**Work instructions**
From the line containing "Task: Go back with Safari's back arrow" to the last line of the data, both included, transcribe each line exactly, leaving out pictures and adding nothing.

**Records supplied**
##########
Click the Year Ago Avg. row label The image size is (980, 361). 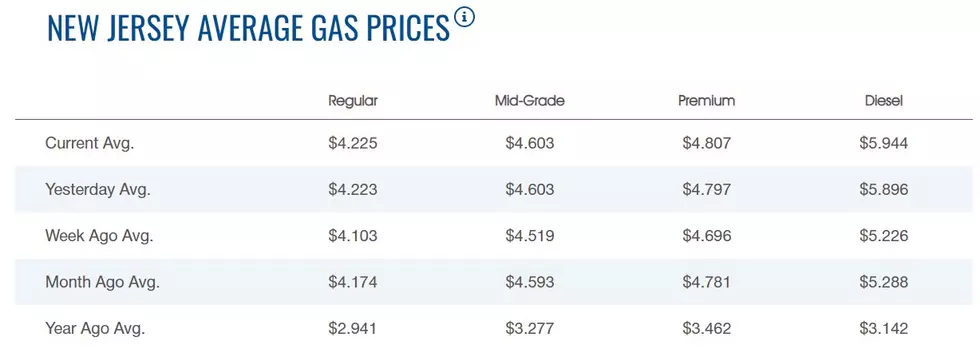(x=95, y=329)
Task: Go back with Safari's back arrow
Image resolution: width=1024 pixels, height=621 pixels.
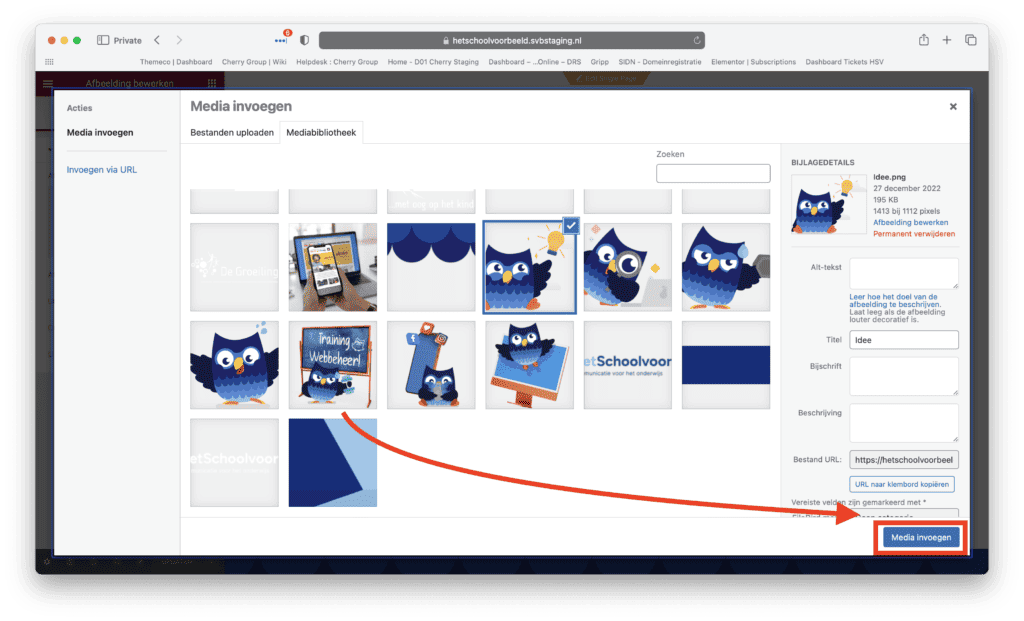Action: coord(157,40)
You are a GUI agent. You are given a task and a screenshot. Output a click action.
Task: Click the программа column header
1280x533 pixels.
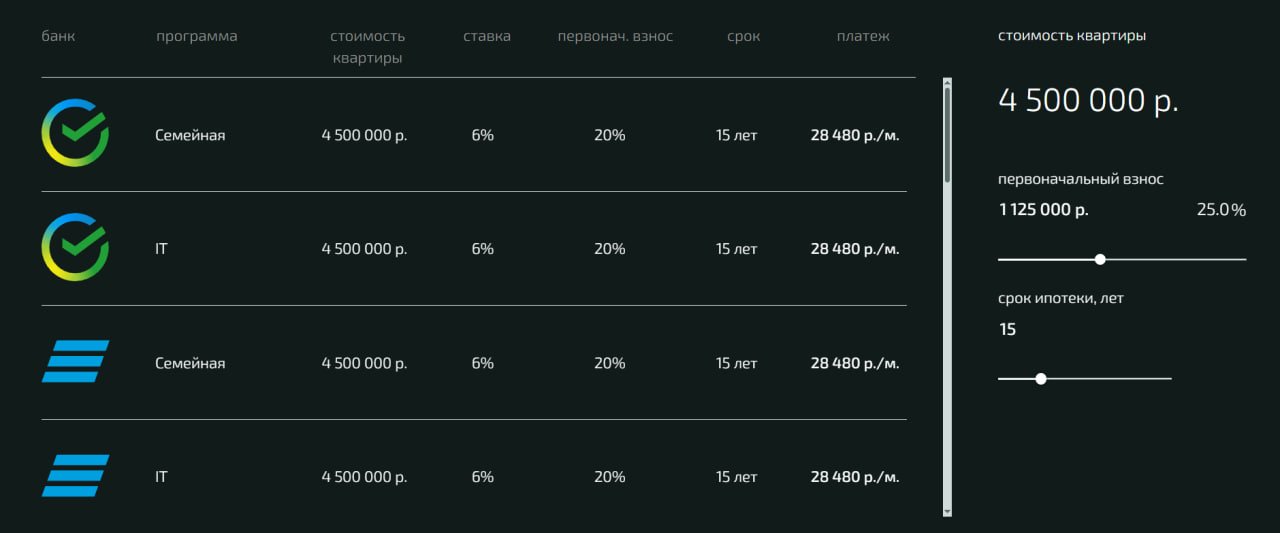pyautogui.click(x=197, y=37)
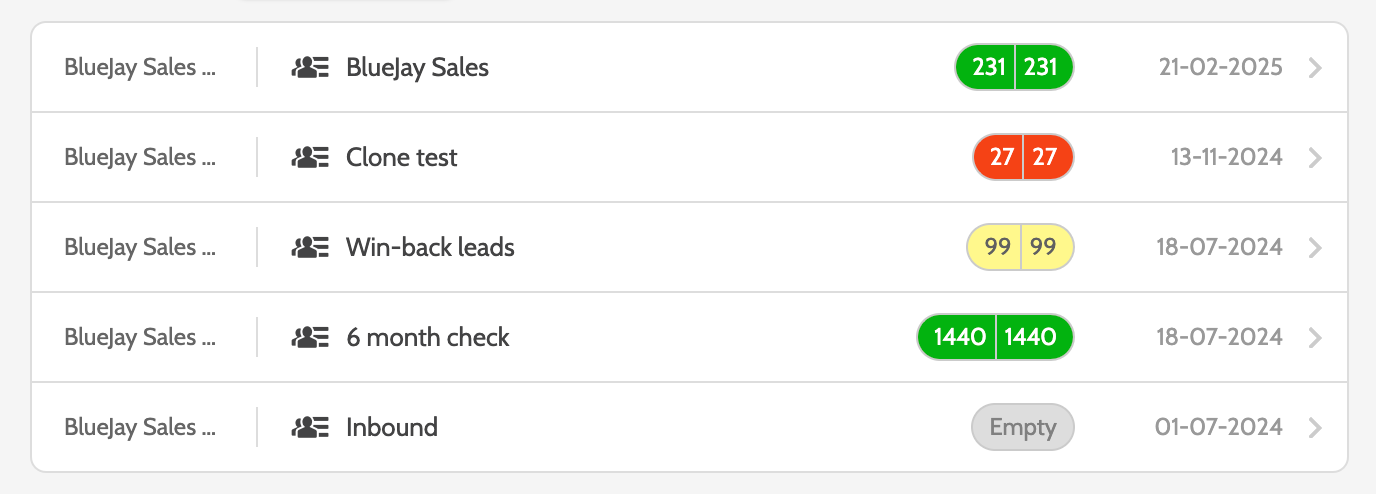Image resolution: width=1376 pixels, height=494 pixels.
Task: Click the green 1440 count badge
Action: 995,338
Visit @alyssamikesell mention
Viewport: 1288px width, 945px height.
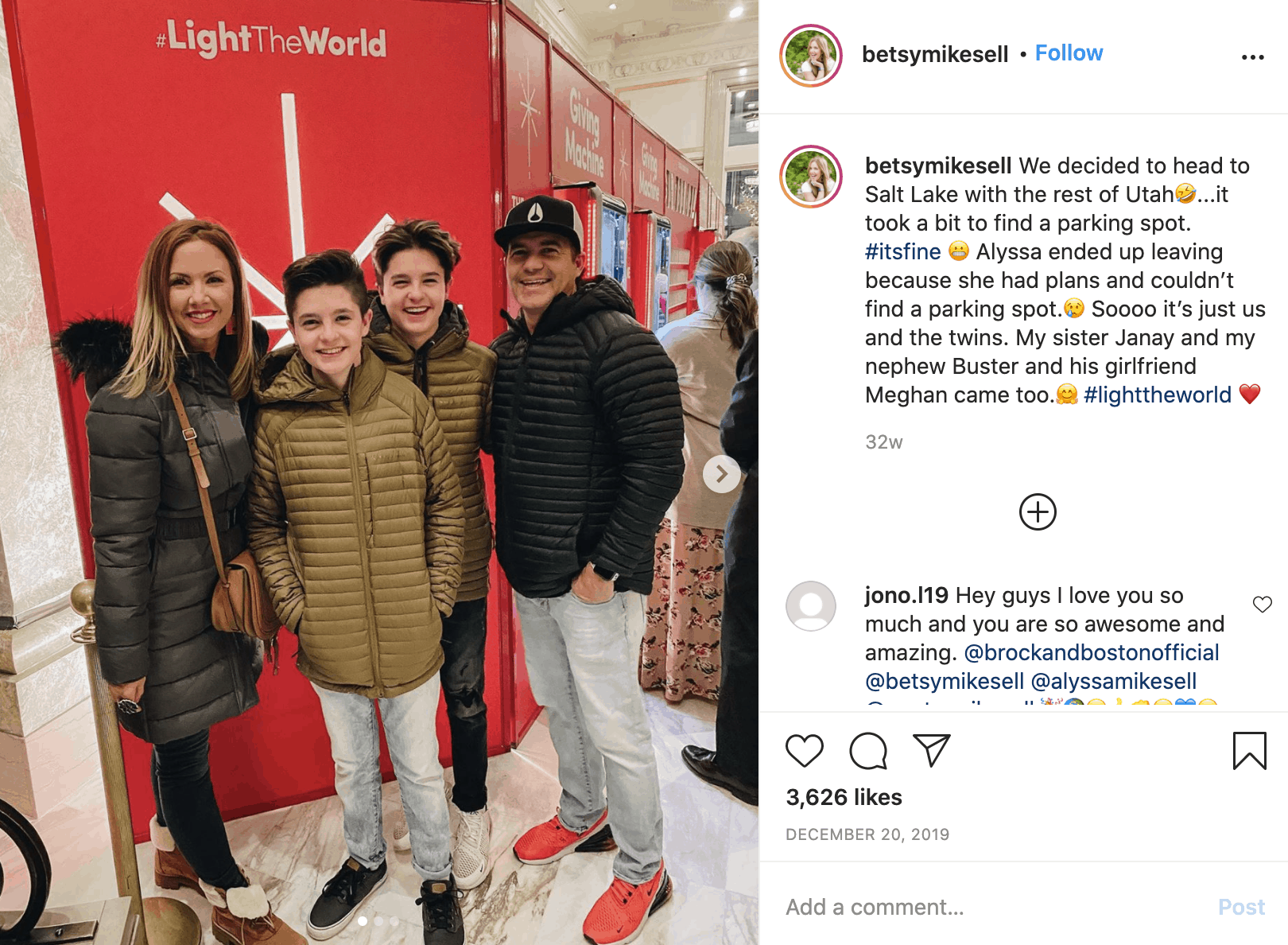click(x=1113, y=681)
##########
**Exercise response**
Task: Go back with Safari's back arrow
Image resolution: width=1024 pixels, height=621 pixels.
Action: coord(157,40)
You are a GUI agent. You are given a task and a screenshot. Output a click action.
Task: Click the программа column header
1280x533 pixels.
pyautogui.click(x=197, y=37)
Image resolution: width=1376 pixels, height=494 pixels.
Task: Click the green 1440 count badge
Action: 995,338
Visit @alyssamikesell mention
Viewport: 1288px width, 945px height.
click(x=1113, y=681)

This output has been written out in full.